入居前、父の貯金は2,000万円弱。年金は月16万円、手取りで14万円ほどでした。色々と逆算し、入居一時金は500万円まで、月額費用は20万円までを条件に老人ホームを探し始めます。
また距離があると面会に行くのも大変になるので、女性宅から車で1時間以内で行けることも重要視。さらに医療、介護のサポート体制も万全で、看取りにも対応していることも絶対でした。
これらの条件に合う施設としていくつかの施設をピックアップしたものの、昨今の物価高を受けてどこも月額費用を改定。

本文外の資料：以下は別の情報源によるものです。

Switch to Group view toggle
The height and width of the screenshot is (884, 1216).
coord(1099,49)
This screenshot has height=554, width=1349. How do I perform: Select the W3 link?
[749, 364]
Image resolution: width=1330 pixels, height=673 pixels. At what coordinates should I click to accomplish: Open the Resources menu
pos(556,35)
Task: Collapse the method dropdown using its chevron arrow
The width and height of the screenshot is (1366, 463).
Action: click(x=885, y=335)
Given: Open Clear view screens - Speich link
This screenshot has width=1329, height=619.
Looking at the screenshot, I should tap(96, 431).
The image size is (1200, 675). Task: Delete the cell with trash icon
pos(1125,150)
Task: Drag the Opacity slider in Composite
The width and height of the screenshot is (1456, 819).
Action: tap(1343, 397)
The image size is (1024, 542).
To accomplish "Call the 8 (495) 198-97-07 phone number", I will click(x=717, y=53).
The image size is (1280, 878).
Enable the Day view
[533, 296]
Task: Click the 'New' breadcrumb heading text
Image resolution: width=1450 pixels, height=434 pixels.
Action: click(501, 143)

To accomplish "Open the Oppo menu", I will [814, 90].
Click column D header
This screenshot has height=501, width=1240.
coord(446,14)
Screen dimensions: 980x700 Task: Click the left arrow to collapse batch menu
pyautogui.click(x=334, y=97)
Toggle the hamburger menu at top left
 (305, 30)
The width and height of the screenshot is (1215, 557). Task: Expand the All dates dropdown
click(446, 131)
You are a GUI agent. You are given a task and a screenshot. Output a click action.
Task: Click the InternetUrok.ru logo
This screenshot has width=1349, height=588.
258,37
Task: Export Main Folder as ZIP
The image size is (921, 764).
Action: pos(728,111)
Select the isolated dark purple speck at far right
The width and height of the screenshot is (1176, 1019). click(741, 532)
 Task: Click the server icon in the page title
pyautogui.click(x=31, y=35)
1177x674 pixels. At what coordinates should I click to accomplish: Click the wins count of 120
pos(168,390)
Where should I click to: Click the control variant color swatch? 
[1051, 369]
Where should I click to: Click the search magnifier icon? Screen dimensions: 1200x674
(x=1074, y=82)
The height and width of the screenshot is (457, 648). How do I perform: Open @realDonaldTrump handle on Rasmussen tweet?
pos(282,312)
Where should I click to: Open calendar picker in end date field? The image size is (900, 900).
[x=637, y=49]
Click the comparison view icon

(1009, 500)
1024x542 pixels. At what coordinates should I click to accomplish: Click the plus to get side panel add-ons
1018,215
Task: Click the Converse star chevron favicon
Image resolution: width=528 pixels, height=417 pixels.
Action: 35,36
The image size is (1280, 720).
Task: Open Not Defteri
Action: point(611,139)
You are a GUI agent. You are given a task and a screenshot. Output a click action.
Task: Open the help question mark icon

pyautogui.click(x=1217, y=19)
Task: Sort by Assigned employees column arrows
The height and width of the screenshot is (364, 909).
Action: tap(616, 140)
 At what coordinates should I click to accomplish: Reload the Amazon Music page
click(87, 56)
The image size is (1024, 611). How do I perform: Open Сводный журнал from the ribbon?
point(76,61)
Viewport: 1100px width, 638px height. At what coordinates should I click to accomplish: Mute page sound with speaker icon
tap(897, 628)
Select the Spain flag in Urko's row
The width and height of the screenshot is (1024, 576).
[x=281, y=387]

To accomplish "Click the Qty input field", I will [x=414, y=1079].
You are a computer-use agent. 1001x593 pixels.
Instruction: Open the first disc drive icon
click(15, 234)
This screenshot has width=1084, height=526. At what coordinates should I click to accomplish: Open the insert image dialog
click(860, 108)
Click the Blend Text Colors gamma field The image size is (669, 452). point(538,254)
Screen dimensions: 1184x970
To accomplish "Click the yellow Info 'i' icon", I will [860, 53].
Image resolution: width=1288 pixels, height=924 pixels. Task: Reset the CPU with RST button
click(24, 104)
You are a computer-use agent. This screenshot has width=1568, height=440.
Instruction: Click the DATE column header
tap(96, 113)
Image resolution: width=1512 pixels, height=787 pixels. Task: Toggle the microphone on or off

予算をアップするか、低予算で入居可能な特養に申し込むか……。
結局、予算を3万円ほどオーバーするもののすぐに入居できる有料老人ホームに入居し、もし特養に空きが出たらそのときは転居を考えることにしたといいます。
老人ホームに入居した80代の父から頻繁に電話連額…
老人ホームに入居してから、不安感が薄れたからか、父親の認知症の症状は良くなった(正確には進行が鈍化した)とか。
だからといって、老人ホーム、一度入居が決まれば死ぬまで安心というわけではありません。入居から8ヵ月ほど経ったころ、父親から頻繁に連絡が来るように。
――着替えのパジャマはどこにしまってあるのだろう?
――今日の夕飯の献立はなんだろ?
――靴が見当たらないのだが……?
どれも「スタッフの皆さんに聞いてみた?」と返事するようなものばかり。あまりに電話がかかってくるので「おかしい……」と思い始めた女性。その週の日曜日に父親に会いにいったといいます。そこで見た父親の姿に、女性は思わず目をそむけそうになったといいます。
――お父さん、どうしたの! オムツ、替えてもらってる?
どうやらオムツはいっぱいいっぱいとなり横漏れ。シーツが汚れていました。「どうなっているのよ、スタッフは?」と周りを見渡すと、そこで違和感を覚えます。
――あれっ、前に来た時よりもスタッフの数が少ない……
そのときです。施設中に響き渡る怒号。どうも入居男性がスタッフの失態を責めているよう。
――こんなに大声で怒鳴らなくても……
しかし事態はさらにエスカレート。入居男性の暴言が止まりません。
――アホ
――クズ
――こっちは高い金払っているんだから、早くしろ
思わず、怒りの沸点が続くことに呆気にとられるほど。このあと分かったのは、この入居者男性のひどいカスハラに耐えられず、多くのスタッフが離職。人手不足により、サービスが低下していたのです。オムツを替えるべき時に手があかず、放置さえることも増えているということがわかりました。最近、女性への電話が増えているのは、スタッフを頼ることもできない状態にあることも一因のようです。
株式会社SOKKINが行った『介護士のカスハラ実態調査』によると、96%の介護士が「利用者との関わりで困ったことがある」と回答。具体的なこととしては、最多が「ワガママ・言うことを聞いてくれない」で39%。「認知症患者の対応」が36%。「業務外の頼みごとをされる」「個人的に連絡先を聞かれる」と続きます。
さらに「利用者から暴力やハラスメントを受けたことがあるか」の問いに対しては88%が「ある」と回答。またこのようなことが起きた際、「上司に報告したが適切な処置はとられなかった」が57%と6割弱にのぼります。
カスハラに悩む介護業界。認知患者を受け入れている場合、入居者による暴言や暴力は日常茶飯事のため、カスハラか認知症の症状かを線引きするのは難しいもの。度を過ぎたものでも放置しがちで、それにより職場環境が悪化→退職者が続出→サービスの低下という悪循環になるケースも珍しくなく、それがまさに女性の父親が入居する老人ホームだったわけです。
――高いお金を出してまで、このホームにこだわる必要はあるのか
老人ホームの転居も視野に入れているといいます。